To show that they are good citizens, public companies are often encouraged by the government to investigate wrong-doing by their employees and then to take corrective action. Often these internal investigations are conducted by outside legal counsel, who prepare a report to the board of directors, and legal counsel’s report is typically an attorney-client communication that is protected by the attorney-client privilege from compulsory disclosure to others.
The attorney-client privilege for a communication is normally waived by disclosing the communication to a third party. Regulatory agencies of the federal government (or the Department of Justice) often encourages public companies to share the report of the investigation with the regulator (or the DoJ). This, of course, makes life easier for the government as it gets the benefit of the internal investigation that has already been conducted. Such sharing, however, risks waiving the attorney-client privilege that protects the report from compulsory disclosure to others (such as private parties who might want to subpoena the report). The government and companies coopoerating with the government have argued that such sharing serves a valuable public purpose and that to encourage cooperation with governmental inquiries into corporate wrong-doing, the sharing of such report should not waive the attorney-client privilege (if one is applicable to the report). This approach is called “selective waiver,” which means that a corporation can selectively waive the attorney-client privilege in favor of the government but that such waiver won’t constitute a general waiver.
At least one court has agreed with this theory of “selective waiver,” but most have not. Recently, the Court of Appeals for the Ninth Circuit (which reviews decisions of federal district courts in California and other states) decided that a party waives the attorney-client privilege forever by voluntarily providing to the federal government documents that are protected by the attorney-client privilege. In Re Pacific Pictures Corp. (April 17, 2012 9th Cir.). In so deciding, the Ninth Circuit rejected the notion of “selective waiver” of the attorney-client privilege.
In Pacific Pictures Corp., a party from whom documents were allegedly stolen asked the United States Attorney to investigate. In response to a request from the victim, a grand jury subpoena was issued for documents that were claimed to be protected from disclosure by the attorney-client privilege. In addition, the United States Attorney provided a letter stating that if the party voluntarily complied with the subpoena the government would “not provide the . . . documents . . . to nongovernmental third parties except as may be required by law or court order.” The party then readily complied with the subpoena, making no attempt to redact anything from the documents.
An adverse party in litigation that was then pending immediately requested all documents disclosed to the United States Attorney, claiming that the disclosure of the documents waived any privilege. The district court ordered the documents produced in the litigation, and in denying a petition for writ of mandamus, the Ninth Circuit Court of Appeals upheld the order.

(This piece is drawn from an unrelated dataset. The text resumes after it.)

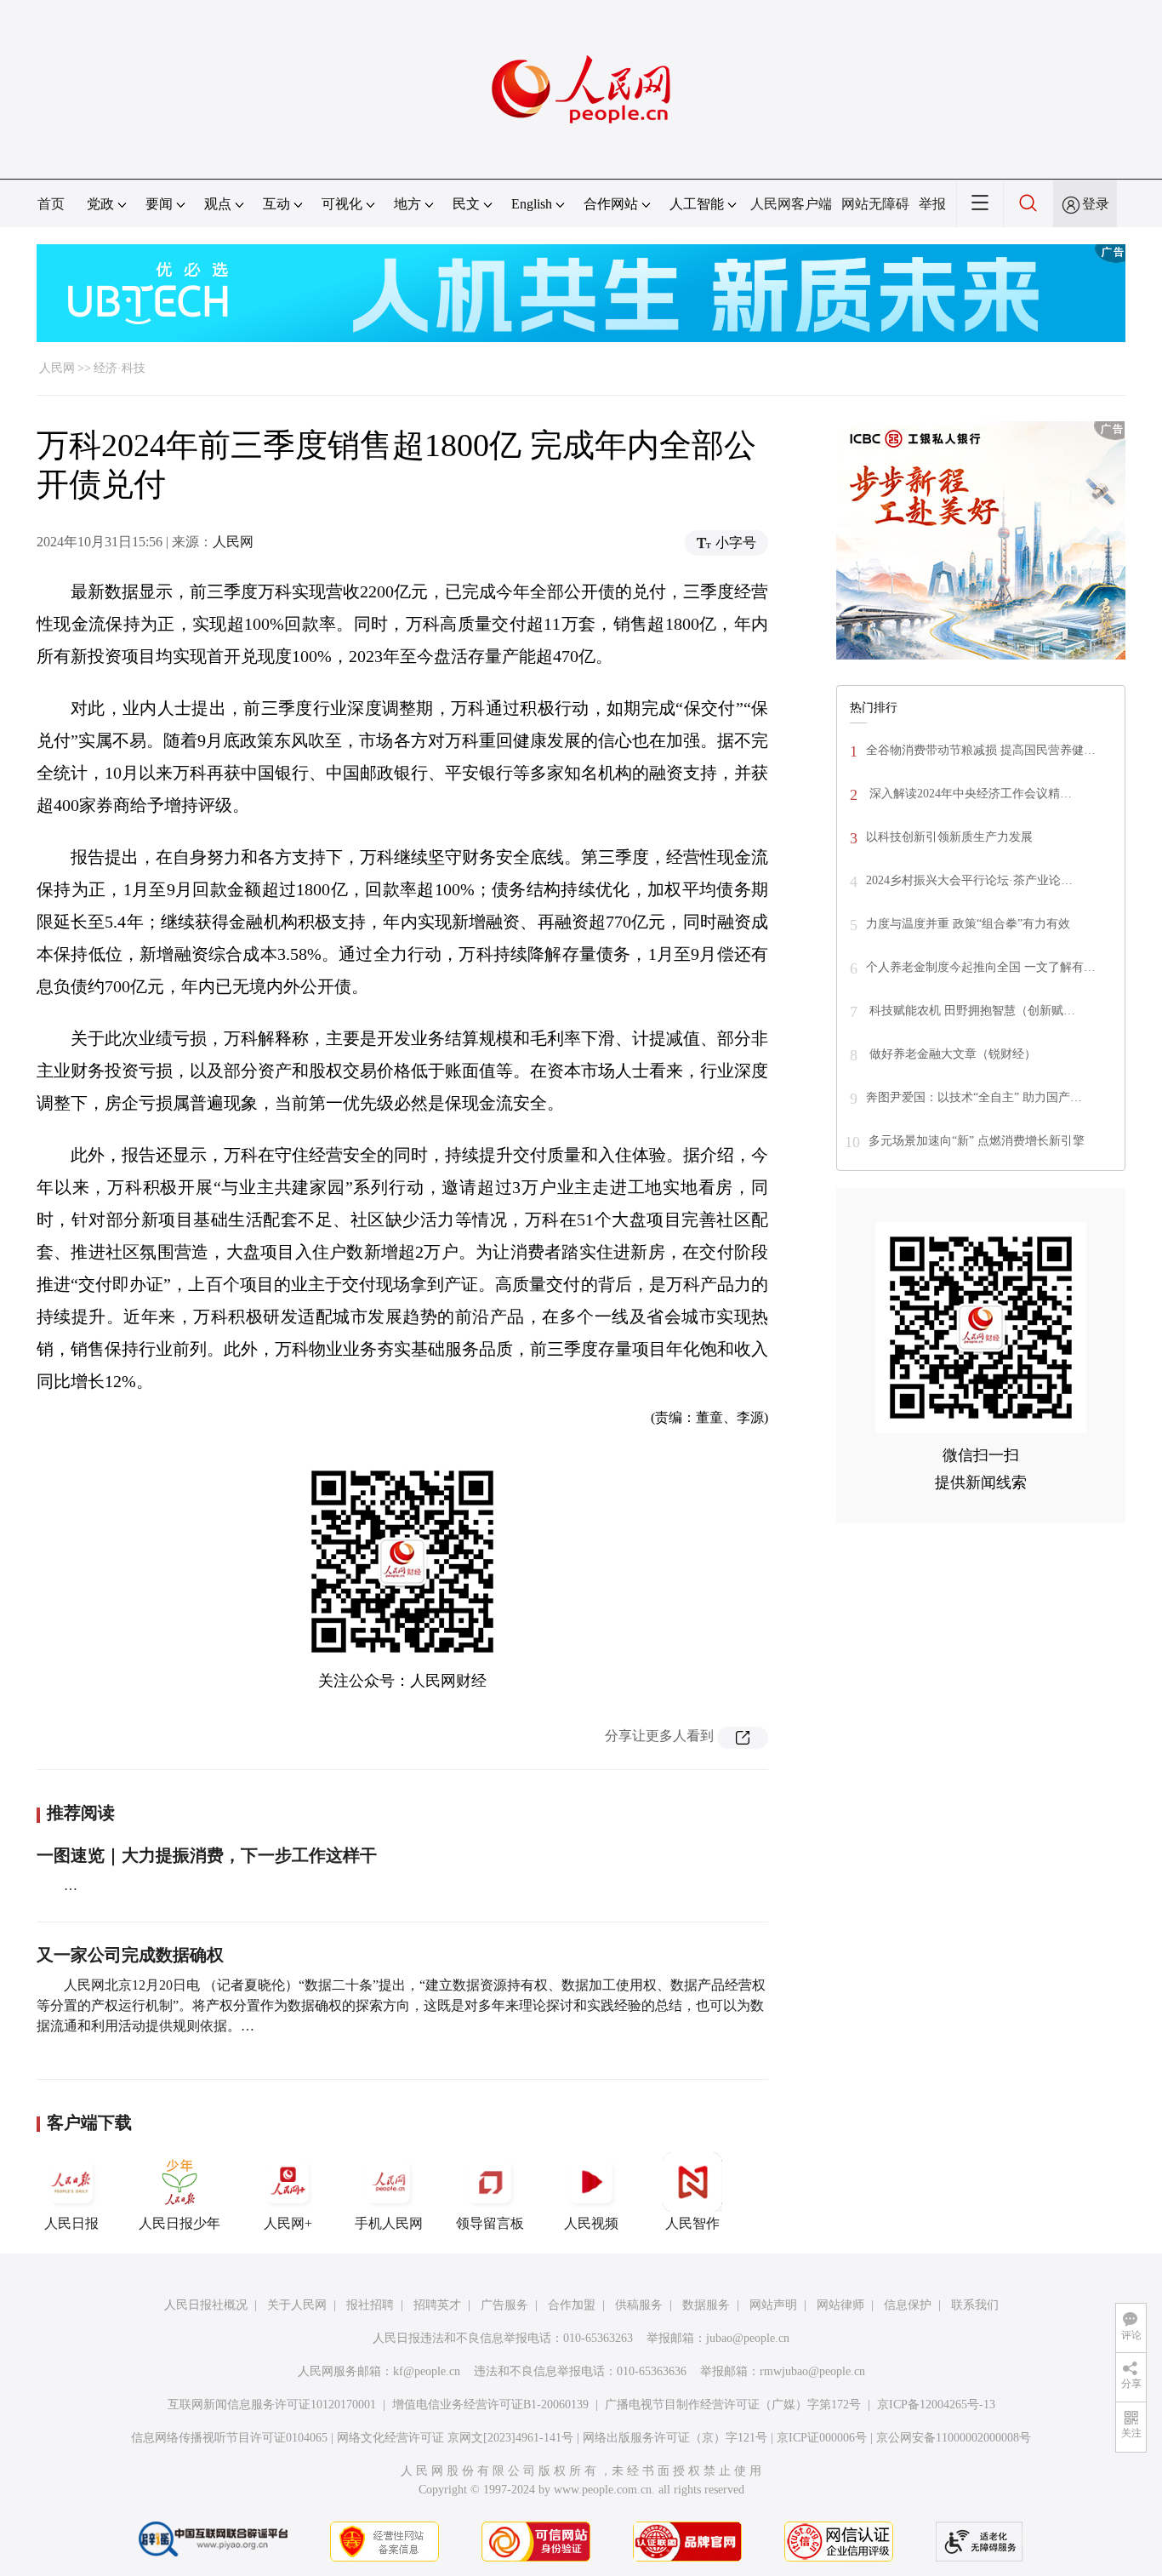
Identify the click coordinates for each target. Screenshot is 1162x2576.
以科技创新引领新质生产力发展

The court of appeals noted that voluntarily disclosing privileged documents to third parties will generally destroy the privilege, which the petitioner conceded, but the petitioner argued that the rule should not apply in this case. The primary contention was that because these documents were disclosed to the government, as opposed to a civil litigant, the disclosure did not waive the privilege as to the world at large. This is the theory of “selective waiver,” which was initially accepted by the Eighth Circuit, Diversified Industries, Inc. v. Meredith, 572 F.2d 596 (8th Cir. 1978) (en banc), but which has been rejected by every other circuit to consider the issue since.
The Ninth Circuit Court of Appeals noted that it twice before declined to decide whether a party may selectively waive the attorney-client privilege by providing documents to the government, but the court met the issue head-on this time.
The court expressed concern about the rationale of the Eighth Circuit in adopting the rule, which was that “[t]o hold otherwise may have the effect of thwarting the developing procedure of corporations to employ independent outside counsel to investigate and advise them in order to protect stockholders.” The Ninth Circuit said that this apprehension has proven unjustified. It noted that public corporations do not require a rule of selective waiver to employ outside consultants or voluntarily to cooperate with the government.
The court noted that “selective waiver” does not serve the purpose of encouraging full disclosure to one’s attorney in order to obtain informed legal assistance, which is the basis for the privilege. The goal of encouraging voluntary disclosure to government agencies would extend the privilege beyond its intended purpose. Since Diversified Industries, there have been multiple legislative attempts to adopt a theory of selective waiver. Most have failed. Given that Congress had declined to adopt a new privilege to protect disclosures of attorney-client privileged materials to the government, the court likewise declined to do so.
The court rejected the claim that a confidentiality agreement with the government could protect disclosure of privileged materials from a waiver (assuming that the letter from the United States Attorney’s office constituted a confidentiality agreement). The court also rejected a claim that the joint-defense doctrine applied.
Since involuntary disclosure does not automatically waive the privilege, the court considered the argument that the disclosure was not voluntary, being in response to a subpoena. In light of the facts that the disclosing party solicited the subpoena and could have asserted the attorney-client privilege in response to the subpoena but chose not to do so, the court held that the disclosure was voluntary.